Milhares de casas estão sem energia e foram registados vários focos de incêndio depois do abalo

Não é que o Japão não esteja habituado a sismos e a alguns deles bem fortes, mas o abalo de 7,1 na prefeitura de Kumamoto, no sul do país, é um dos piores terramotos do país em termos de consequências, mesmo que o alerta de tsunami tenha sido levantado pouco depois de ser emitido.

Cerca de 50 mil pessoas estão sem eletricidade em casa, há dezenas de feridos confirmados e, no que é ainda uma incerteza, teme-se que várias pessoas tenham morrido num centro comercial que tinha aberto há apenas um mês.

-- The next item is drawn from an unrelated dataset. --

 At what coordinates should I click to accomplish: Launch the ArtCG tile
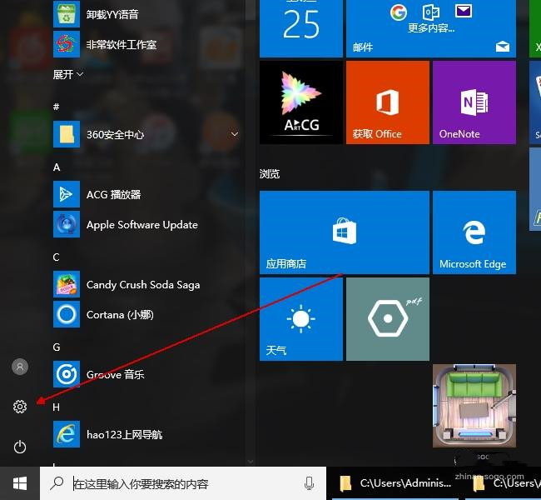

O estrondo foi de tal forma forte que originou uma explosão dentro do edifício, o que causou o colapso parcial da estrutura, deixando no interior várias pessoas que ali estavam a trabalhar.

De acordo com os registos da comunicação social japonesa, serão entre 20 a 30 profissionais. Estão desaparecidos e, segundo as autoridades, teme-se que muitos deles tenham mesmo morrido.

Em declarações aos jornalistas a partir do seu gabinete, a primeira-ministra do Japão lembrou que ainda estão a ser feitas as primeiras avaliações, mas o cenário não é o melhor.

“Já temos a informação de que algumas pessoas ficaram feridas. Cortes de energia e incêndios ocorreram em algumas áreas e também há danos em vias e pontes e o colapso de edifícios”, reiterou Sanae Takaichi, que pediu às pessoas que sigam todas as orientações, até porque um dos perigos são as réplicas.

Foi a pensar nisso que cerca de 300 mil pessoas foram deslocadas, com centenas de soldados destacados para ajudar no resgate.

O pior cenário é mesmo no Aeon Mall, onde a NHK garante que estão dezenas de trabalhadores presos. Muitos terão morrido, admitiram as autoridades, falando sobre um centro comercial que tem 200 lojas, e que ficou irreconhecível, como mostram as imagens.

Numa fábrica de Papel da Nippon em Yatsushiro o cenário é semelhante. Desabou uma chaminé e várias pessoas estão desaparecidas.